start Document text

James reported that 25 churches in their area are now co-operating in an endeavour to combat challenges from witchdoctors, cults and Muslims. This is a new development and is also the first time that we have heard of difficulties with Muslim people.

On a personal basis, James is looking towards retirement from teaching in 2021 and has also planted 2000 coffee trees on land they have in Buhoya. This is to provide income in retirement from teaching.


Recent Events

Micro-loan Programmes

We reviewed the micro-loan programmes in Busia and were able to look at a lot of information concerning each programme. James’ and Gorret’s son, Bonnke, had done an awesome job of listing the loan beneficiaries, recording the amounts received from loan recipients by way of repayments, the amounts advanced, and the amounts both saved and withdrawn from savings from the main loan programme. We have a copy of this schedule and details of the present borrowers in both the larger and smaller programmes.

The main loan programme is stable. It has around 140 people who are saving into it and around 45 people with loans at present. Of these, 10-15 have loans greater than UGX1M (US$270), with some as high as 3 or 4M. The others have loan sizes of around 300-500,000 UGX (US$80-$135). Each of these loan recipients have previously saved around a third of the amount that they subsequently borrow although we are aware that there have been exceptions to this. 

The funds repaid are kept in an account in Stanbic Bank but there is always a steady demand for loans. James and Gorret are often under considerable pressure to ‘relax’ the rules for people but resist this as those people often have proven unfaithful. 

There are and have been loan defaulters. We were not able to determine the number of defaulters and it is difficult to determine exactly how much has been written off in this loan programme. From the figures provided it would appear that in the year to July 2019 the loans in and out look like this:
Lent out                     21,915,000 UGX  (US$5,951)
Funds Saved             14,095,200 UGX  (US$3,827)
Loans repaid             10,093,600 UGX  (US$2,741)
Savings withdrawn    12,087,000 UGX  (US$3,282)

We do not have details of the full loan balances but the figures above seem accurate for the year reported on and the detail is good. This does not include the loans where capital is not yet fully repaid as some of the loans are being repaid over more than one year. The programme therefore appears to be reasonably robust.

end Document text
start Entries

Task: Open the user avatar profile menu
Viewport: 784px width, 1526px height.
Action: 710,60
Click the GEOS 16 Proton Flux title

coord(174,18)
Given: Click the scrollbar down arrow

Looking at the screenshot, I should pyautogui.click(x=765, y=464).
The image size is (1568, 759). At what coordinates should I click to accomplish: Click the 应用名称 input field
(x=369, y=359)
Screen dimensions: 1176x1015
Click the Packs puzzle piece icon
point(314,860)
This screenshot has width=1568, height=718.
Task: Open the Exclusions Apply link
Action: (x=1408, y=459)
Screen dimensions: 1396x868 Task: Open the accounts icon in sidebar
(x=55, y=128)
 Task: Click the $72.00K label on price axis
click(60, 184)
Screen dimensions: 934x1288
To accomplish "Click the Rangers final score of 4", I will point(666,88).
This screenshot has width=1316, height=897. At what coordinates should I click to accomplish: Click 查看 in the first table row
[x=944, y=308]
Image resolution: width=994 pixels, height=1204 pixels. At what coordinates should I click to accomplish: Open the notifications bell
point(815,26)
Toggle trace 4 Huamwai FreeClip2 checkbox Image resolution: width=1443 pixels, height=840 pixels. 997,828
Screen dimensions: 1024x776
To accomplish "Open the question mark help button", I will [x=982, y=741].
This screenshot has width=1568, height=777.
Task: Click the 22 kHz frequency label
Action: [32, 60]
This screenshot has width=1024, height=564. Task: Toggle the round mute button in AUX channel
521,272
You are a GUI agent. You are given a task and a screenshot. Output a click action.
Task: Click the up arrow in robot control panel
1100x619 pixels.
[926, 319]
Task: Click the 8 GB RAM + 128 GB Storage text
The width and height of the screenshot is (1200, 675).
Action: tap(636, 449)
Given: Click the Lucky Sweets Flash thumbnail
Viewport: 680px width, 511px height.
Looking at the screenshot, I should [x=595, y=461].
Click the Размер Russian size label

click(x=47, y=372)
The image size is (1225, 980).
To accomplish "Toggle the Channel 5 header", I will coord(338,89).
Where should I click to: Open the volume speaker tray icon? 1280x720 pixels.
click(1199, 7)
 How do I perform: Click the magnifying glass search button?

end Entries

§ Tasks to carry out:
1. According to the Busia micro-loan report, in which bank are the repaid funds kept?
2. Render this sentence from the Busia micro-loan report in Spanish: "The funds repaid are kept in an account in Stanbic Bank but there is always a steady demand for loans."
The records have no connection to the Busia micro-loan report.

§ Task results:
1. Stanbic Bank.

2. Los fondos reembolsados se guardan en una cuenta en Stanbic Bank, pero siempre hay una demanda constante de préstamos.